African locus reduces the effect of ApoE ε4 allele in Alzheimer's disease.

Abstract

Strong associations between ApoE ε4 and Alzheimer disease (AD) risk have been confirmed worldwide, but there is variability in the effect size across populations. African (AF)-descent populations have a lower risk from ApoE ε4 compared to other populations. Studies in admixed populations showed that the AF ancestral background surrounding the ApoE gene reduces the ε4 risk allele effect. Our aim in this study is to identify genetic loci that show a protective effect in AF ancestral background. Primary analyses included imputed data from 6,417 African American (AA) individuals (Kunkle et al. 2020). We estimated global ancestry using a PC-AiR approach that is robust to known and cryptic relatedness.

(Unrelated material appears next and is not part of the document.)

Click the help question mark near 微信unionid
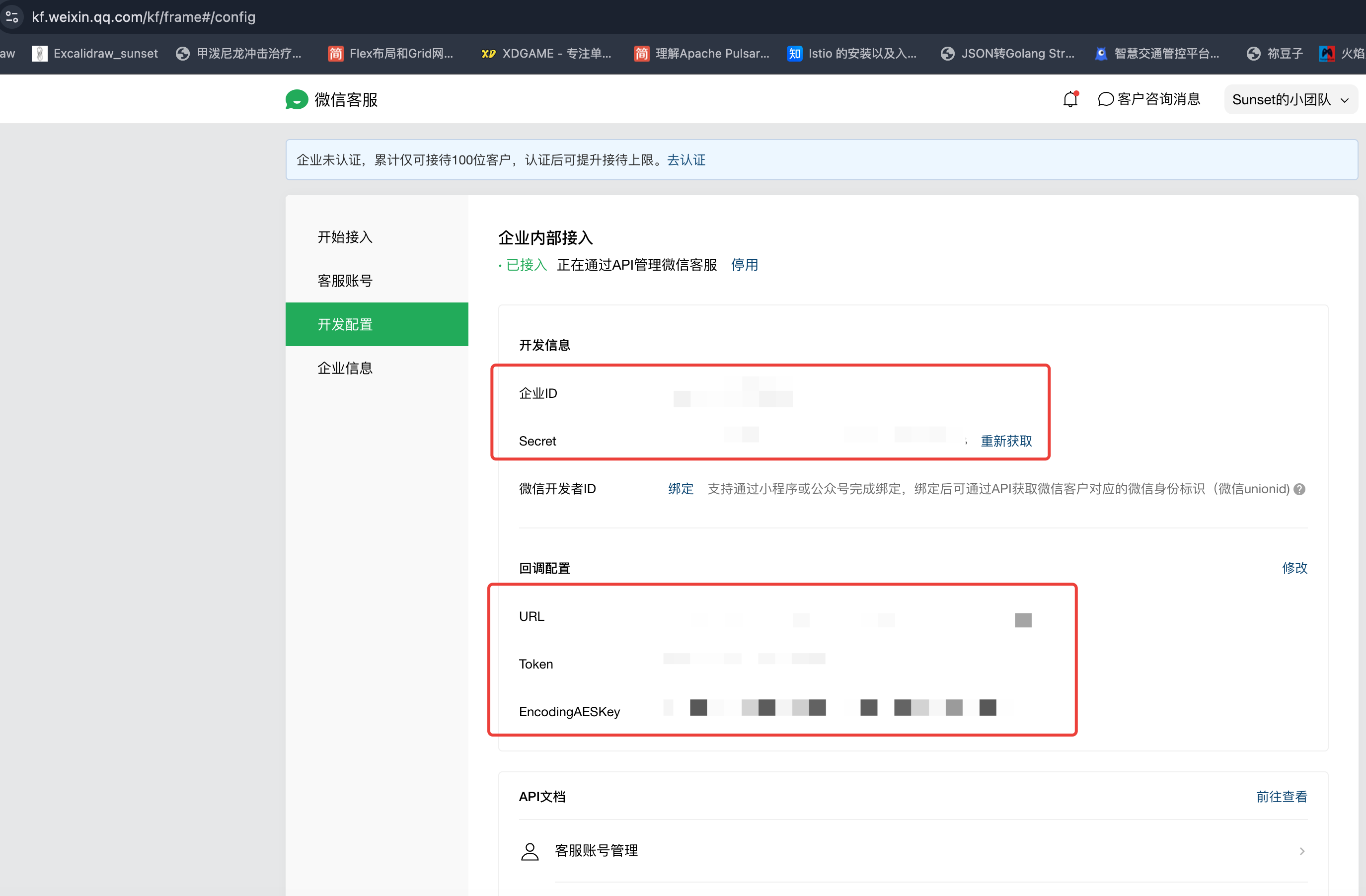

To identify any protective factors interacting with ApoE in the AF local ancestry region, we performed association analyses using a logistic regression model with ApoE ε4 allele as an interaction term and adjusted for genome-wide ancestry, age, and sex. We performed replication analysis using Whole Genome Sequence (WGS) data on 837 African LA ancestry individuals from Ibadan/Nigeria. We identified a locus (rs10423769) that lies within a large cluster of pregnancy specific beta-1 glycoproteins on chromosome 19, ∼ 2 mB from ApoE, with a significant interaction with the ApoE ε4 allele (β=-0.53; SE=0.12;p-value=1.2x10-5 ; FDR adjusted p-value<0.05) in the logistic regression model in the imputed AA samples. We replicated the association in the Nigerian population (β=-1.35; SE=0.52;p-value=9.6x10-3 ). The epistatic interaction reduced the ApoE ε4 allele risk in AD individuals. This study identifies a new locus that reduces the risk effect of ApoE ε4 in AD in AF. rs10423769 is a common allele in AF-descent populations (minor allele frequency (MAF) = 0.12), rare in Europeans (MAF = 0.003) and monomorphic in East Asians. Our results confirm that the AF ancestral background surrounding the ApoE gene harbors protective factors that help mitigate the effect of the detrimental ε4 allele.